H2O2 self-supplying cascade catalytic nanoreactors amplify oxidative stress for augmented cuproptosis-driven multimodal synergistic therapy of breast cancer

Abstract

Cuproptosis, a newly identified form of programmed cell death, has exhibited great potential in the treatment of breast cancer. However, excess glutathione and inadequate hydrogen peroxide (H₂O₂) and poor Fenton reaction efficiency in tumor cells limit cuproptosis-photo-chemodynamic therapy effect.

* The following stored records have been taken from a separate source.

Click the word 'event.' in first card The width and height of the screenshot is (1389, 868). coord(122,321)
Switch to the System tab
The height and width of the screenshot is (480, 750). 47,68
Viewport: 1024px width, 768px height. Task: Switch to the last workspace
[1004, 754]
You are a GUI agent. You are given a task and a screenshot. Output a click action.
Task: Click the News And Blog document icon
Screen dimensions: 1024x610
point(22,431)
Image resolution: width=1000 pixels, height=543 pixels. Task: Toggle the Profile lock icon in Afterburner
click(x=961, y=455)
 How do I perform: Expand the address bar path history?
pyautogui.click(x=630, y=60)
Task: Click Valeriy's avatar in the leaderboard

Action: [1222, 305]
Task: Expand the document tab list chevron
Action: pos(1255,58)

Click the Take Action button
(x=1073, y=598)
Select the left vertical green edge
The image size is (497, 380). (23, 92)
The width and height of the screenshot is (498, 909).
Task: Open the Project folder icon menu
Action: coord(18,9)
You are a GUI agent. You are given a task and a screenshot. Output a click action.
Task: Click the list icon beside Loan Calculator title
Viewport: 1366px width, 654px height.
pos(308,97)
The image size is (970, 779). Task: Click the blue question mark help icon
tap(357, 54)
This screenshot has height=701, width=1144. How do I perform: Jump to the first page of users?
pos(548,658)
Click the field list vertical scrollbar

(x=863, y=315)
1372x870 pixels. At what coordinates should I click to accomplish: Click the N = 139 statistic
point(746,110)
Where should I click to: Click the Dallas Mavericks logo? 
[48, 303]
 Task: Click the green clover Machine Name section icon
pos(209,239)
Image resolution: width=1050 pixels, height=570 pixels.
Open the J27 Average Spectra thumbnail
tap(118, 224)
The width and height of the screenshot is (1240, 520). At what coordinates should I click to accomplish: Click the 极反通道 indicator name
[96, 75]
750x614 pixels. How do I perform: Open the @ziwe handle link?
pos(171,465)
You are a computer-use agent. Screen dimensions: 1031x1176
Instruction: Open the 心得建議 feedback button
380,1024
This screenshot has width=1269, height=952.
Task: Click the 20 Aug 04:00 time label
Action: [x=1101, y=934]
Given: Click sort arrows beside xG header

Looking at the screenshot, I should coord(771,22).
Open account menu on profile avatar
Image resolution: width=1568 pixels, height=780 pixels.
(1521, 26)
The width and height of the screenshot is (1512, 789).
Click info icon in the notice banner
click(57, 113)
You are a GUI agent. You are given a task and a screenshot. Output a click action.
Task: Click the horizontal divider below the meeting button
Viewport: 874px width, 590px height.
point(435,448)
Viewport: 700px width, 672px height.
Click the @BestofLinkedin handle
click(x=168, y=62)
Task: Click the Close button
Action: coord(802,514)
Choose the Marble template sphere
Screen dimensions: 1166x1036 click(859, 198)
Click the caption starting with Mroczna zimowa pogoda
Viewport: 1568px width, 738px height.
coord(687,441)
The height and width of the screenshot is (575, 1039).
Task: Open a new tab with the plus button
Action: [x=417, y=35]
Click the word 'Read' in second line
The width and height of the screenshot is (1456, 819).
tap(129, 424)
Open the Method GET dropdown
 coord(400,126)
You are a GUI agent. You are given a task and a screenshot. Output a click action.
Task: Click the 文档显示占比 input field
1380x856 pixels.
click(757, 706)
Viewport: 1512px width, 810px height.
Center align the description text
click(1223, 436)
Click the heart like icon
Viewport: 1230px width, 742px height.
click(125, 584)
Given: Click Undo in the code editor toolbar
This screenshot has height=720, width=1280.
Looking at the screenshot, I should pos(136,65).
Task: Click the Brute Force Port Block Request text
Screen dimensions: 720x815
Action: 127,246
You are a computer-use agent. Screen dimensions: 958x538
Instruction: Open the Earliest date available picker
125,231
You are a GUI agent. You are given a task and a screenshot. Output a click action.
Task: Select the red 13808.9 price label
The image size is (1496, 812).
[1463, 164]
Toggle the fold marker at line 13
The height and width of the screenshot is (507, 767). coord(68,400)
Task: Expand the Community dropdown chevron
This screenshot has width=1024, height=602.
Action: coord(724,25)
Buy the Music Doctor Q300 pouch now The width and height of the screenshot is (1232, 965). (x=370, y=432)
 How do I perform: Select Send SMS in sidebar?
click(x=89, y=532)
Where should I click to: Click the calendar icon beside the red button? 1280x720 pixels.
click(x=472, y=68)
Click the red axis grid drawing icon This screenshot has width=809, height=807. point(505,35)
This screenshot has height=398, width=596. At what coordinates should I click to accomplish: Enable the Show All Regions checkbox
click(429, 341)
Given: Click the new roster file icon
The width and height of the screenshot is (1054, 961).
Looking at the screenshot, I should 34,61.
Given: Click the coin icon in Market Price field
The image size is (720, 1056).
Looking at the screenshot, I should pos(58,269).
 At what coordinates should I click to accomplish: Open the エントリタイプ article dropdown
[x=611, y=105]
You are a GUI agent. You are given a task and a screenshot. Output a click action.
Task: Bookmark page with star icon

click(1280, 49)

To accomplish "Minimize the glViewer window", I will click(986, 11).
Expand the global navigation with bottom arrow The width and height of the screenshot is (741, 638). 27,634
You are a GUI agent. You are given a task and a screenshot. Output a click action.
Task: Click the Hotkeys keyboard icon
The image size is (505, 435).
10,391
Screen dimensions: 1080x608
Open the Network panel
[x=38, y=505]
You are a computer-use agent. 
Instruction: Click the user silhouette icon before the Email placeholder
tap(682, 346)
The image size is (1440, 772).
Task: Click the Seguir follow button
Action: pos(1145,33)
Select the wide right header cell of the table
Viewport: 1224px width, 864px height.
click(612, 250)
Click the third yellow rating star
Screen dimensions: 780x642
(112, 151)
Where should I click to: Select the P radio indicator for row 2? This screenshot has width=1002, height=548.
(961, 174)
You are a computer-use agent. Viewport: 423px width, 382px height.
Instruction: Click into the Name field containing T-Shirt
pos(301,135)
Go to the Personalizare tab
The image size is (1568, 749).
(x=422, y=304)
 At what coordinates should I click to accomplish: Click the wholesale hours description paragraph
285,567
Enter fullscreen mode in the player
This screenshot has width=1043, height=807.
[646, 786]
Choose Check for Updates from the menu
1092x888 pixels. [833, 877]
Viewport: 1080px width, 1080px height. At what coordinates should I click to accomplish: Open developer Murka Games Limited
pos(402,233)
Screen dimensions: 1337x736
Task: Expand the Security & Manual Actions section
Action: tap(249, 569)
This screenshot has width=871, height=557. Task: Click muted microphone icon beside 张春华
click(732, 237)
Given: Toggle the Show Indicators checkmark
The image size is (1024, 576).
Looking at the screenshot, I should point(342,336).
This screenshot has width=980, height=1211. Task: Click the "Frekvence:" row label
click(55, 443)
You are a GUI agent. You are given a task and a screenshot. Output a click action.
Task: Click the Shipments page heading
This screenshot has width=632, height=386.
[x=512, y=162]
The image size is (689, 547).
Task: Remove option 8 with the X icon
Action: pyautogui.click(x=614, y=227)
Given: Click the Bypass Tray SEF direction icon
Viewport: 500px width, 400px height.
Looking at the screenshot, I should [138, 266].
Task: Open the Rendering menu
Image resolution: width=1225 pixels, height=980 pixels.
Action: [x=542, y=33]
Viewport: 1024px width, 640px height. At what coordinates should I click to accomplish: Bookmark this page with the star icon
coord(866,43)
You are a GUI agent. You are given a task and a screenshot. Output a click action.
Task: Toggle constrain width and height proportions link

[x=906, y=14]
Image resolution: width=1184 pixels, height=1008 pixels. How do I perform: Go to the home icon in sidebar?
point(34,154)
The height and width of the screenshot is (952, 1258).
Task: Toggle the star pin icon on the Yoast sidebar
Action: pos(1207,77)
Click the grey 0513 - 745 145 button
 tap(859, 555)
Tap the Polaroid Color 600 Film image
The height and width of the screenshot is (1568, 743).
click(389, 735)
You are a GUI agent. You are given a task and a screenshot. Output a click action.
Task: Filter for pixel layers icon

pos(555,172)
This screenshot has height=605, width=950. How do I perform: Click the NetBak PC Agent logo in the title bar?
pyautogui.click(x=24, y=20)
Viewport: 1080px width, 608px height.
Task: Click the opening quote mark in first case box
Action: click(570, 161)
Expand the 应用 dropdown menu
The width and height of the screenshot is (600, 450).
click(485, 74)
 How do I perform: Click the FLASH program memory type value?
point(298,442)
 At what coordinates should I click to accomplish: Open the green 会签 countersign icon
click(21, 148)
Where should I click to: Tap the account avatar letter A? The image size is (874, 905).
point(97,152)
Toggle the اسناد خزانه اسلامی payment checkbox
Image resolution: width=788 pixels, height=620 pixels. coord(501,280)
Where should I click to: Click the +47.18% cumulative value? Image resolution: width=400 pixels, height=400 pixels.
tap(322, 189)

Herein, we developed a H₂O₂ self-supplying cascade catalytic self-assembled nanoreactors (PGIC NPs) based on chemotherapeutic drug paclitaxel (PTX), natural enzyme glucose oxidase (GOx), metal copper ions (Cu²⁺) and photosensitizer indocyanine green (ICG) for cuproptosis-mediated chemo-photo-starvation-chemodynamic therapy. These multifunctional self-assembled nanoreactors with ideal particle size were more easily taken up by 4T1 cells. PGIC NPs could catalyze tumor-overexpressed glucose to achieve the self-supplying of H₂O₂ to promote starvation therapy, cascade catalyze hydroxyl radical (·OH) production via Fenton-like reaction to facilitate chemodynamic therapy. These nanoparticles could not only consume GSH, induce a photothermal effect to strengthen the efficiency of Fenton-like reactors, promote the production of ·OH and singlet oxygen (¹O₂) to create a “ROS storm”, augment oxidative stress; but also induce acylated protein oligomerization to trigger cuproptosis, leading to cuproptosis-driven chemo-photo-chemodynamic-starvation synergistic therapy. In vivo studies demonstrated that PGIC NPs showed good biosafety and could significantly inhibit the growth of 4T1 tumor-bearing mice. Overall, this study provided new insights into H₂O₂ self-supplying cascade catalytic self-assembled nanoreactors to achieve cuproptosis-driven multimodal synergistic therapy of breast cancer.